The shooting of Oscar Grant, an African American man, while he was handcuffed and lying face down on a train platform by a white Bay Area Rapid Transit (BART) cop in January, 2009 sparked renewed attention on the racial injustice system that some are calling the New Jim Crow. This past week the trial of Johannes Mehserle started and the jury selection process seems to illustrate the (unconscious) and systemic racism in criminal law. The result: there are no African Americans on the jury in a trial of a white cop accused of killing an unarmed, handcuffed black man. While some are suggesting that this trial breaks new ground because of the video footage from cellphones of bystanders who witnessed the shooting, the jury selection process suggests that this is another manifestation of the racial caste system.
(image from Flickr/cc: hensever)
Officially, it is against the law to discriminate on the basis of race in the process of jury selection. In 1986, the Supreme Court in the Batson v. Kentucky decision, found that the Fourteenth Amendment prohibits prosecutors from discriminating on the basis of race when selecting juries.

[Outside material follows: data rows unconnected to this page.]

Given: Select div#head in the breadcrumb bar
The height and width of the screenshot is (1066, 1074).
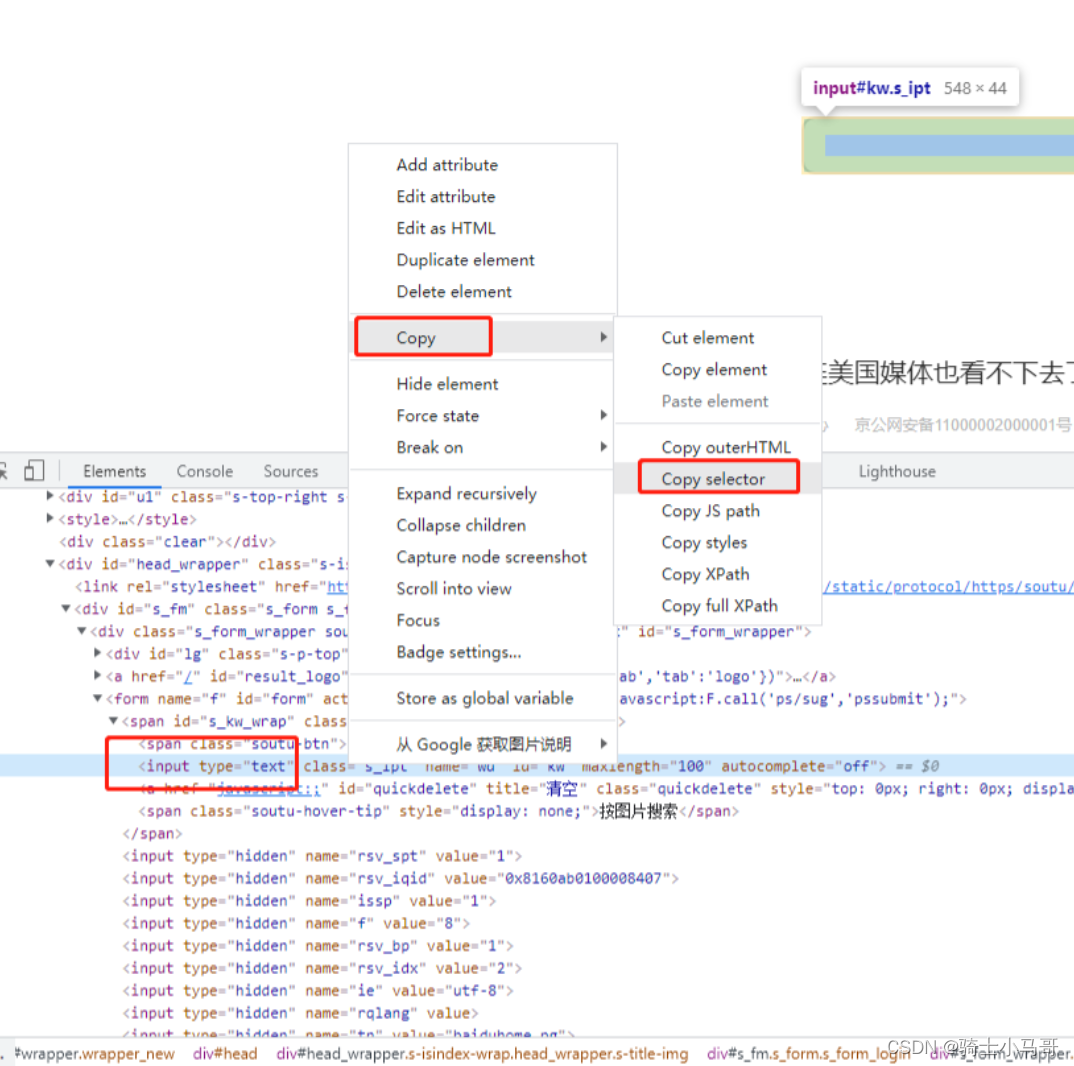Looking at the screenshot, I should [225, 1053].
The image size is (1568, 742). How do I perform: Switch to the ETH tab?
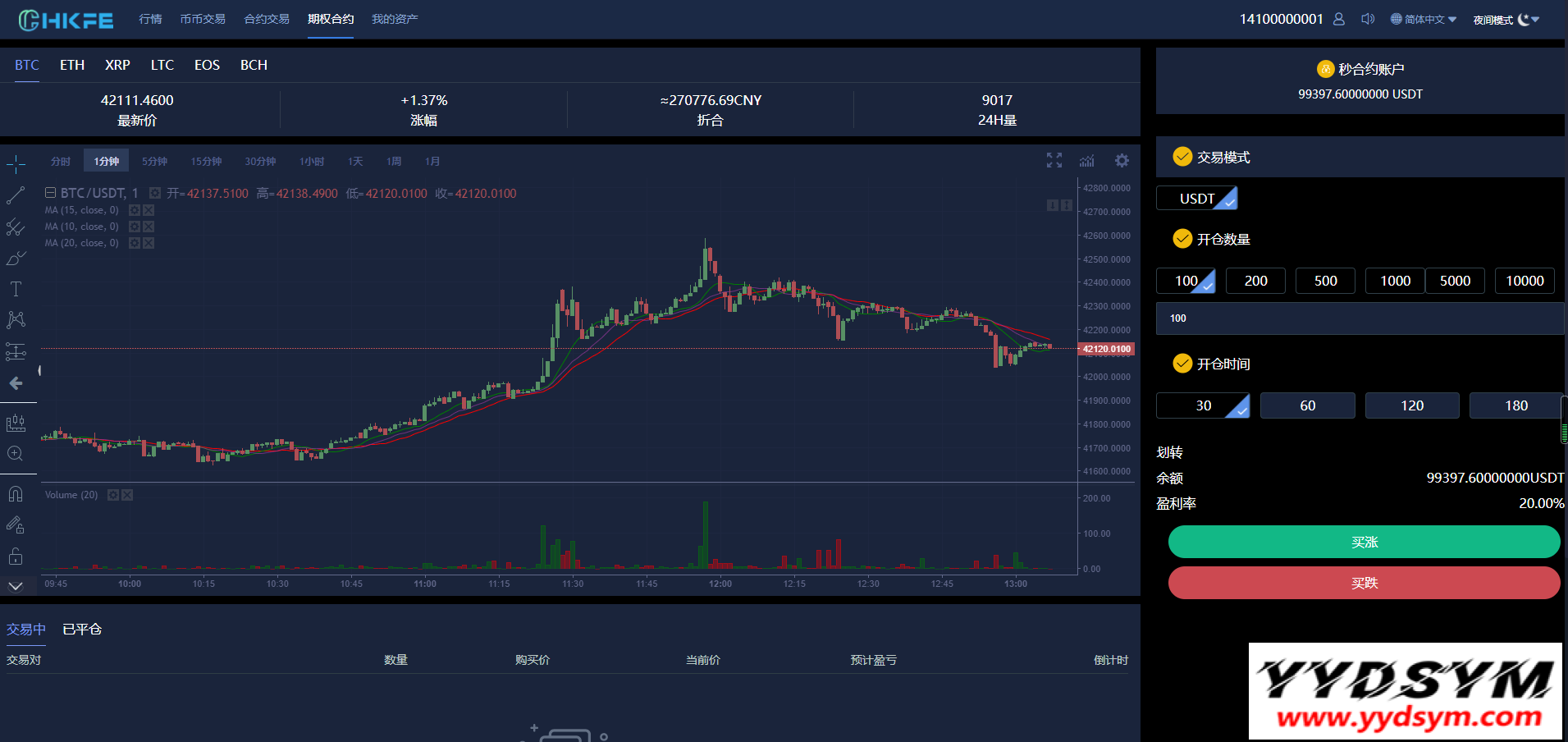pyautogui.click(x=72, y=65)
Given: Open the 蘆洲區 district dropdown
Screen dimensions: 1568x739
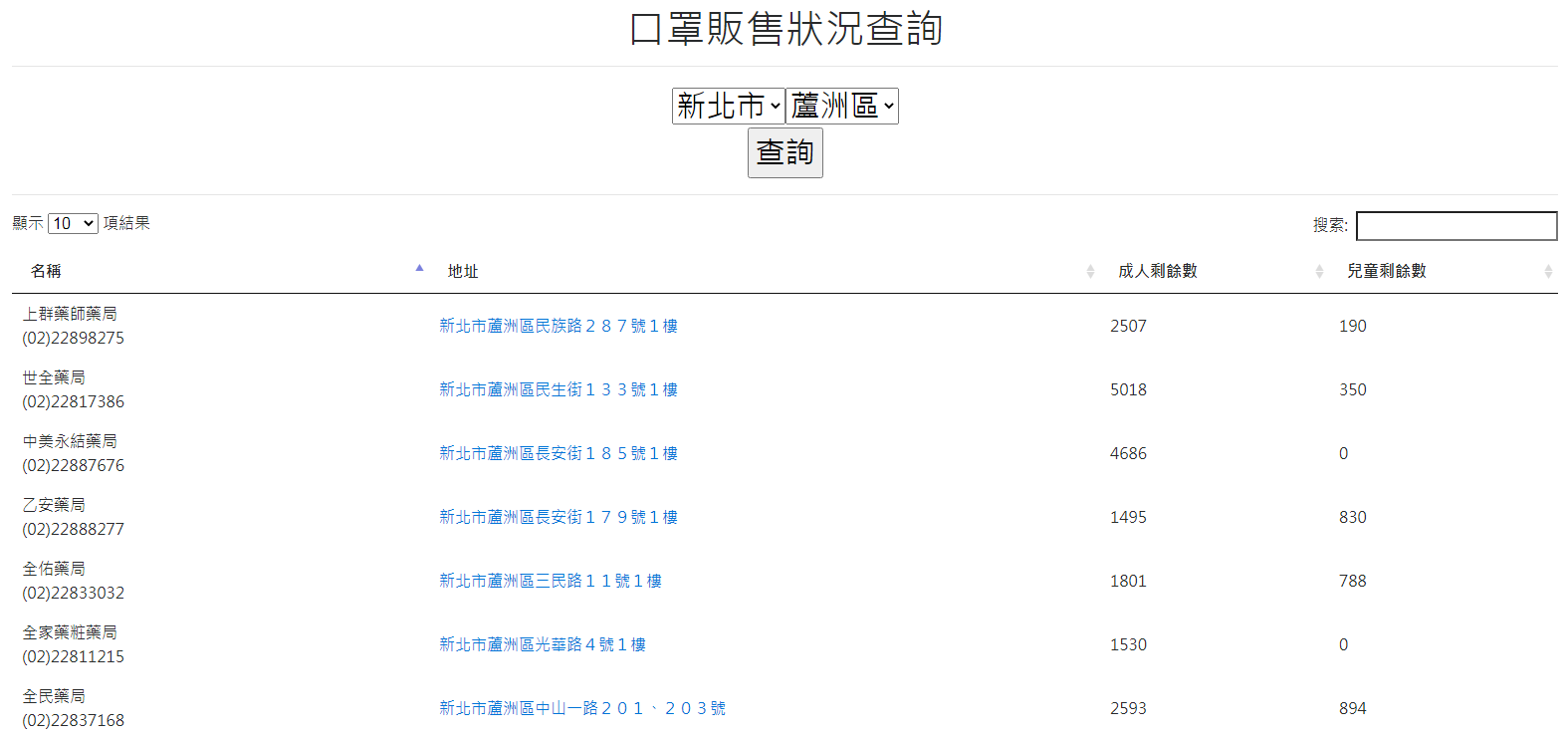Looking at the screenshot, I should [841, 106].
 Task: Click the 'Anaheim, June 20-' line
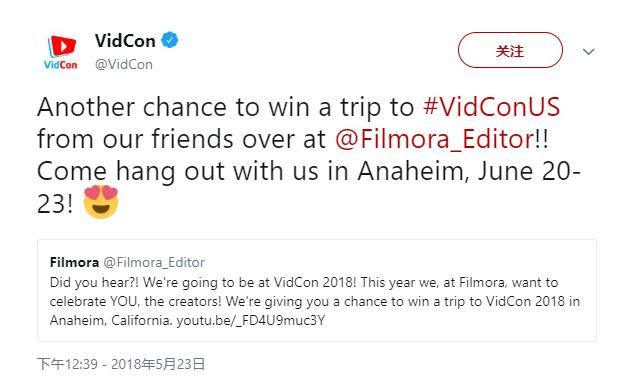(469, 171)
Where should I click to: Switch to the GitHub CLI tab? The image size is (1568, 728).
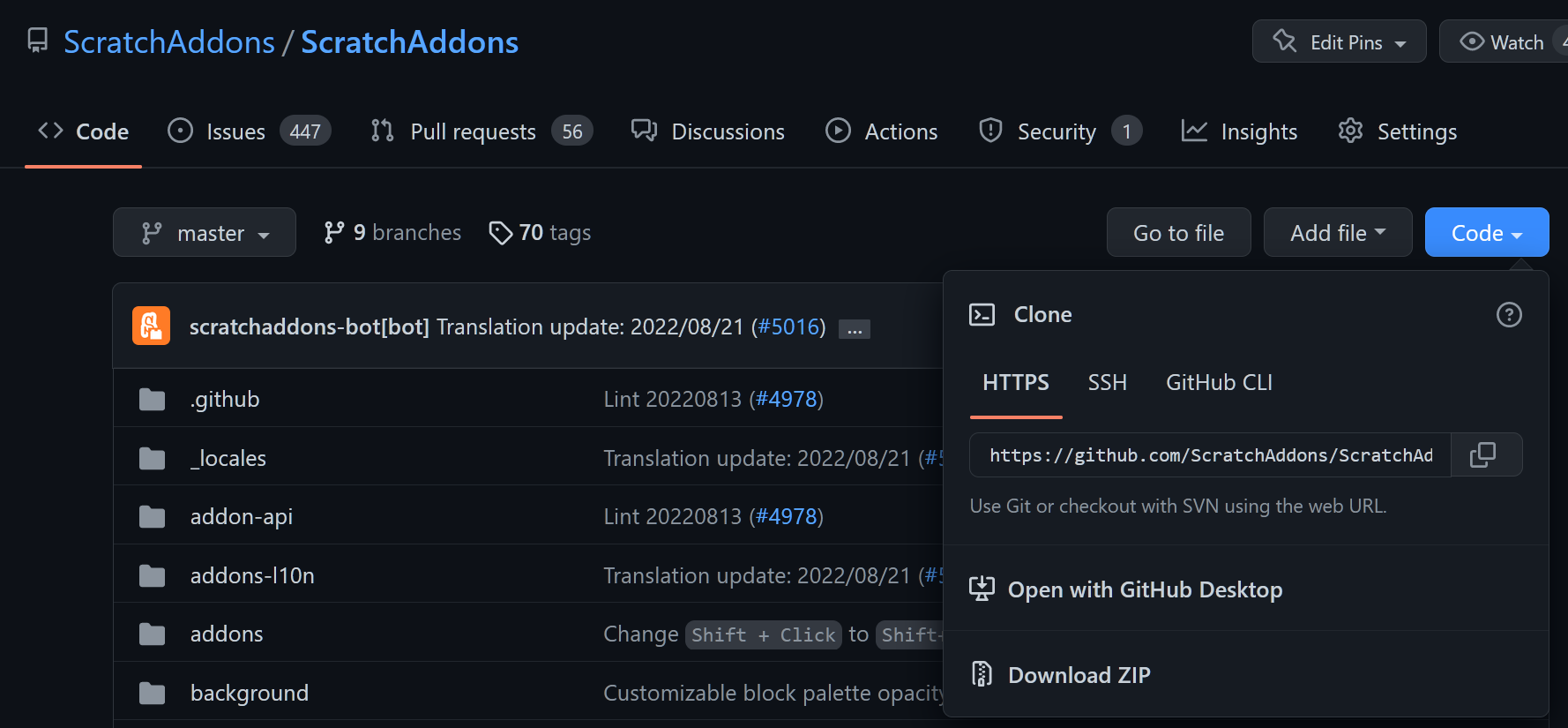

Unofficially, however, racial bias in jury selection is rampant. And, the Supreme Court and lower courts have tolerated all but the most egregious example of racial bias in jury selection, and this is usually put in practice through something called “peremptory strikes.” Both prosecutors and defense attorneys are permitted to strike ‘peremptorily’ jurors they don’t like — that is, people they believe won’t respond favorably to the evidence or witnesses they intend to present at trial. What this means in practice is that peremptory strikes are notoriously discriminatory. In addition, jury pools tend to be disproportionately white for a number of reasons, including the felony-disenfranchisement laws that permanently exclude 30% of men from jury service for life. Thus, the practice of systematically excluding black jurors has not been stopped by the Batson v. Kentucky decision. What the law requires is that the prosecution must come up with a race-neutral, or “color blind,” excuse for who they exclude from the jury, which is an exceedingly easy thing to do. (M.Alexander, The New Jim Crow, New York: The New Press, 2010, pp.116-120).
This trial brings with it a mix of feelings from powerlessness to a strong desire to see justice prevail. Dr. Boyce Watkins sums up this when he writes:
What’s most egregious about cases like this one is the sense of powerlessness that many in the black community feel, when one of our own is killed by police in what appears to be a highly questionable situation. Police are not accustomed to having their authority questioned, and some of us forget that officers are human like the rest of us, often carrying a temptation to abuse their authority. Unless a reasonable explanation can be provided regarding why this officer shot an unarmed young man in the back, there is no reason for anyone to believe the officers should be found innocent. Let’s hope these jurors do the right thing.
I, too, hope the jurors do the right thing. I wouldn’t say that I’m optimistic about that happening.